**SOURCE DATA**
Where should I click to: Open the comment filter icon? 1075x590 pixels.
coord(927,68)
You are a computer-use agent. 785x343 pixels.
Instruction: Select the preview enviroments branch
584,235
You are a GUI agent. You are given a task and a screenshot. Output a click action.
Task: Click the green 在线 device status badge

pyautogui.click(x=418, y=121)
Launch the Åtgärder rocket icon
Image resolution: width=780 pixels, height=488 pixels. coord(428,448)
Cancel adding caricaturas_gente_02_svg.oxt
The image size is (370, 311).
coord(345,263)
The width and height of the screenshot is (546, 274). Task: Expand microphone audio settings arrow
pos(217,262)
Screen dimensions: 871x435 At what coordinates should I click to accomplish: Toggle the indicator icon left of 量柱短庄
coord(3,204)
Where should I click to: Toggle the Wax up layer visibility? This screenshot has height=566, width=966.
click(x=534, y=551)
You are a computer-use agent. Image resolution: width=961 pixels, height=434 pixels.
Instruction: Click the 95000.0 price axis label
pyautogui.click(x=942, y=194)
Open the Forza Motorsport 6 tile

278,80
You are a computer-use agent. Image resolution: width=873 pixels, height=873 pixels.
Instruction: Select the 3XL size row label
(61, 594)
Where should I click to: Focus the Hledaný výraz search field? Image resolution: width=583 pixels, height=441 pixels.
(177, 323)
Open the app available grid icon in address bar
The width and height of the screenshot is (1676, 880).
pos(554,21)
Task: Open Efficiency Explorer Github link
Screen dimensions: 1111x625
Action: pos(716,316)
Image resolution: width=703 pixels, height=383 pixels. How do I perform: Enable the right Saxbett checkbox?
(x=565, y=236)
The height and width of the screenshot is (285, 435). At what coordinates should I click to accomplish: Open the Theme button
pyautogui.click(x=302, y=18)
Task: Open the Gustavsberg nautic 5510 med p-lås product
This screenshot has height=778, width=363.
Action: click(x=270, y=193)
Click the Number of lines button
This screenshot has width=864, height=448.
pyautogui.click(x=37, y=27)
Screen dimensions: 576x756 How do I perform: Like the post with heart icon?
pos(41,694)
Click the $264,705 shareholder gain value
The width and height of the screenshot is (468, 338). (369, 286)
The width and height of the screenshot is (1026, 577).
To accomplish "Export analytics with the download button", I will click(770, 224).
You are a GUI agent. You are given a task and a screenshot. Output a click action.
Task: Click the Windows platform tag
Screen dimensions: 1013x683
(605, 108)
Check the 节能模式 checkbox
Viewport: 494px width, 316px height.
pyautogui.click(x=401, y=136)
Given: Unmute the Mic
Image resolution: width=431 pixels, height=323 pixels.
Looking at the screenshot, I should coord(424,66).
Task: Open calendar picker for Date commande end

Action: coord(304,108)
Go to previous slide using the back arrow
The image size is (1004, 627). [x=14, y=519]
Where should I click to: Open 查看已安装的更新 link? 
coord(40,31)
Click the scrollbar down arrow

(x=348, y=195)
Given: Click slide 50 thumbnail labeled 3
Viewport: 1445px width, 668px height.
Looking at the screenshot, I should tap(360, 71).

**PROMPT**
The response should be an exact copy of the lines from the one with "Given: Unmute the Mic" through the end of the data, with no other text.

**RESPONSE BELOW**
Given: Unmute the Mic
Image resolution: width=431 pixels, height=323 pixels.
Looking at the screenshot, I should coord(424,66).
Task: Open calendar picker for Date commande end

Action: coord(304,108)
Go to previous slide using the back arrow
The image size is (1004, 627). [x=14, y=519]
Where should I click to: Open 查看已安装的更新 link? 
coord(40,31)
Click the scrollbar down arrow

(x=348, y=195)
Given: Click slide 50 thumbnail labeled 3
Viewport: 1445px width, 668px height.
Looking at the screenshot, I should tap(360, 71).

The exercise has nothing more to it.